Lately, I’ve actually been trying to eat a little healthier, so my kitchen has been seeing a lot more fresh and steamed veggies, fish and chicken breast.  Not too exciting.  And I’ve been craving local hawker fare for some reason.

Anyway, this was dinner last night.  We’ve been cooking dinner for my in-laws the past couple of weeks since my mother-in-law recently had surgery done on her right shoulder.  My father-in-law is a big fan of spaghetti.  So I made this seafood spaghetti yesterday with him in mind.

This is good stuff.  But make the prawn stock. You won’t regret it.  It makes all the difference.

Ingredients

500g spaghetti
25 medium-sized fresh prawns
Approximately 400g salmon fillet, skin removed and cubed
2 medium-sized squid, skin and ink removed, sliced into rings
2 whole garlic, chopped
Fresh Italian parsley, chopped roughly
Olive oil
5 chilli padi (bird’s eye chilli), seeds removed, sliced into thin rings
Salt and black pepper

Method

Poach prawns in water with shells on, till cooked.  Remove from water and shell them.  Set aside heads and shells.  Slit backs of prawns and de-vein. Set aside.

Return prawn heads and shells to the poaching water, bring to boil and simmer for about 30 minutes to make prawn stock.  Strain stock. Set aside.

Cook spaghetti in a big pot of water, with 2 tsp salt added, on high heat so it’s bubbling, until it’s almost cooked but not cooked through, and then drain.

In a skillet, heat enough olive oil to coat the entire surface of the pan at medium-high heat.  Pat salmon dry and toss in some salt to season.  Place salmon cubes into skillet to cook one side at a time till browned on the outside and cooked through. Do not overcook.  We want it done medium, not well-done. Remove from skillet with a slotted spoon.  Set aside.
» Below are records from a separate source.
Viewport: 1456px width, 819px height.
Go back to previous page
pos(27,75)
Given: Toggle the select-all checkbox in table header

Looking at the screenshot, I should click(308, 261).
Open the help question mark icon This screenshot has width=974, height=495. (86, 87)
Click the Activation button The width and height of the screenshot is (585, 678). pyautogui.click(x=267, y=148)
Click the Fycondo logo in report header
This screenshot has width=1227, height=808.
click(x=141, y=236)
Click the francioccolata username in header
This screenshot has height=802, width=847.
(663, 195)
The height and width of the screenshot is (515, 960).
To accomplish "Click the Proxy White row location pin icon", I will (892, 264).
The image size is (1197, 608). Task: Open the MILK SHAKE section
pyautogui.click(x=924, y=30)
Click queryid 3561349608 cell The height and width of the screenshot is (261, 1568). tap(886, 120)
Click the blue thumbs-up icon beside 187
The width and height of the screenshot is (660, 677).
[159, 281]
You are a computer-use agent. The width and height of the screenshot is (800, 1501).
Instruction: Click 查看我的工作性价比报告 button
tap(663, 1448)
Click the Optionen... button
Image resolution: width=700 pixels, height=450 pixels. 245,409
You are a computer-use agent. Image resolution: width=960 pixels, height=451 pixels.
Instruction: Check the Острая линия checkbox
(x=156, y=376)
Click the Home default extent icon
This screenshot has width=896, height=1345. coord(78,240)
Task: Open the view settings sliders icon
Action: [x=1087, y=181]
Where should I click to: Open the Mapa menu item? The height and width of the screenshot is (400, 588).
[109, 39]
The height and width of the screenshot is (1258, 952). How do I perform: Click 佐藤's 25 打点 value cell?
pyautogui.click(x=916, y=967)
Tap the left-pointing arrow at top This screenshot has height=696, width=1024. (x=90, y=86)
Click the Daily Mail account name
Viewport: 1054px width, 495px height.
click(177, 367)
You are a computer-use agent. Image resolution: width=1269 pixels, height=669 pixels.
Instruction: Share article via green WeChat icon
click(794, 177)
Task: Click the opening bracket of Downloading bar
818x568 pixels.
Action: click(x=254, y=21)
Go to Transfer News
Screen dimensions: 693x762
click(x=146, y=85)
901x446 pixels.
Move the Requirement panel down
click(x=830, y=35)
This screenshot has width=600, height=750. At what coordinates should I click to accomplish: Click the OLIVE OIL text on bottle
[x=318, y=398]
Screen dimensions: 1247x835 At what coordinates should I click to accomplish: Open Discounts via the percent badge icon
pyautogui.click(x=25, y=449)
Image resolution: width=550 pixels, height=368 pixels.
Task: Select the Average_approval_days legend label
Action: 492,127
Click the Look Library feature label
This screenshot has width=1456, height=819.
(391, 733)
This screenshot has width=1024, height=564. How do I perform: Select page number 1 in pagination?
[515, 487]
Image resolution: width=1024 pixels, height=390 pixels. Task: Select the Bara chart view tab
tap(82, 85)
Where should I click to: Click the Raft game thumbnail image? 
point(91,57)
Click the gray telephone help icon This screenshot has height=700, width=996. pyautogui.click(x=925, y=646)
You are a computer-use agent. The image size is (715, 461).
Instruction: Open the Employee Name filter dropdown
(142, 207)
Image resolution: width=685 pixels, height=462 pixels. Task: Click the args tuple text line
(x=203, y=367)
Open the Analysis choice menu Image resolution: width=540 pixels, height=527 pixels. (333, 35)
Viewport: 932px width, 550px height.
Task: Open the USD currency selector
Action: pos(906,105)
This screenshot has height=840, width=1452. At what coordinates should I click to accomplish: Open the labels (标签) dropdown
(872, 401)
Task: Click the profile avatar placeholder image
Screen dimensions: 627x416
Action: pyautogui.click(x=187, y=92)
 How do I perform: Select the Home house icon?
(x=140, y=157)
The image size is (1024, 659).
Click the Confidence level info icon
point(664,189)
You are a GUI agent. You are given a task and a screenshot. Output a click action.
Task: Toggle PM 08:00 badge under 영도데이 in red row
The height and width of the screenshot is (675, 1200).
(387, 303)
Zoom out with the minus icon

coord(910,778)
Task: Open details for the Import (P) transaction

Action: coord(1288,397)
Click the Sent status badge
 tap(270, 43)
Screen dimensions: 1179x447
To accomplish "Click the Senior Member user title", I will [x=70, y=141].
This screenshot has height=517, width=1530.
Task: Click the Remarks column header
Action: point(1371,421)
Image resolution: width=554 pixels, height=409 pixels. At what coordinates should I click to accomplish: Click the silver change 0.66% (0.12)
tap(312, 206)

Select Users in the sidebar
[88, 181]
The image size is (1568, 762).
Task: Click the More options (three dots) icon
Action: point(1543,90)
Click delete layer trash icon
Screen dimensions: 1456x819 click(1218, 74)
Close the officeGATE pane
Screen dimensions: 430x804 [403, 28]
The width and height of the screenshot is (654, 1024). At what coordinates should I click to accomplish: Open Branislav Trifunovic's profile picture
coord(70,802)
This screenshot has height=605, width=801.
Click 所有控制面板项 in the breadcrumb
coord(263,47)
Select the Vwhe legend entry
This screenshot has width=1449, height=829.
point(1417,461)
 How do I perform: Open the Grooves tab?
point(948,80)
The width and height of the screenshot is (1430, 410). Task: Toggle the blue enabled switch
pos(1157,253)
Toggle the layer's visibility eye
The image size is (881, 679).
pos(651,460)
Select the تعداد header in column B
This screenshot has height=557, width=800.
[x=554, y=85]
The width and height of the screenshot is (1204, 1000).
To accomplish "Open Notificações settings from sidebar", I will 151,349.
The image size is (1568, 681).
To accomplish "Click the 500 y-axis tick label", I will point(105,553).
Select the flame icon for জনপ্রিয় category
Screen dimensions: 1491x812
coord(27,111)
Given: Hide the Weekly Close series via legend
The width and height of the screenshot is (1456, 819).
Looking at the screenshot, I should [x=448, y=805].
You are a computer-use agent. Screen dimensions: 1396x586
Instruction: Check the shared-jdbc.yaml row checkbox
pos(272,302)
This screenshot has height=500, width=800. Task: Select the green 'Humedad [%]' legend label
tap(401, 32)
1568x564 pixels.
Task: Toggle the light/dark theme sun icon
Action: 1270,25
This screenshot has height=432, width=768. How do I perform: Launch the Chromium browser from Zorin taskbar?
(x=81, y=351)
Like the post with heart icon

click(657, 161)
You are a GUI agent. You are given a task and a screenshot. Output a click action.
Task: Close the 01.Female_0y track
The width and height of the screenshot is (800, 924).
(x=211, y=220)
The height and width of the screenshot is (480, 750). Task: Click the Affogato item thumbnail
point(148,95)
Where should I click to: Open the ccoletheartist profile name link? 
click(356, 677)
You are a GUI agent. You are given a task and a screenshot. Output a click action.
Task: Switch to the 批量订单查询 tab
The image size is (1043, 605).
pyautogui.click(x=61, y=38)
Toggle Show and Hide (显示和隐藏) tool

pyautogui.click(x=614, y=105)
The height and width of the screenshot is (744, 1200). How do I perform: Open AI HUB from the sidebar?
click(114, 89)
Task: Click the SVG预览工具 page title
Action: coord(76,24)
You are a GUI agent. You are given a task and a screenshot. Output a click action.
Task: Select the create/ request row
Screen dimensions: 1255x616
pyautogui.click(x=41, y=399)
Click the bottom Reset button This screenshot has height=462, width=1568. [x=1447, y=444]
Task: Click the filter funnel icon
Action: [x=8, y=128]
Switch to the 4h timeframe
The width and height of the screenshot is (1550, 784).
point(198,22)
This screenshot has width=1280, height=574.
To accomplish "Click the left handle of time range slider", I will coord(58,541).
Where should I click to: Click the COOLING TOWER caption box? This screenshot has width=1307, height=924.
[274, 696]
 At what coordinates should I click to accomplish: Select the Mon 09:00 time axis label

Put squid rings in the same skillet, saute quickly till just cooked, and remove with slotted spoon. Set aside.

In same skillet, saute chopped garlic till cooked, then put in the chilli and saute for a couple of minutes.  Put in the prawns and turn them over when they just start to curl on the first side, and then allow them to curl on the other side as well before adding about 4 ladles’ worth of prawn stock.  Return squid and salmon to the skillet.  Be gentle with the salmon – try not to let them flake or break up.  Allow everything to simmer in the stock for couple of minutes and then season with salt.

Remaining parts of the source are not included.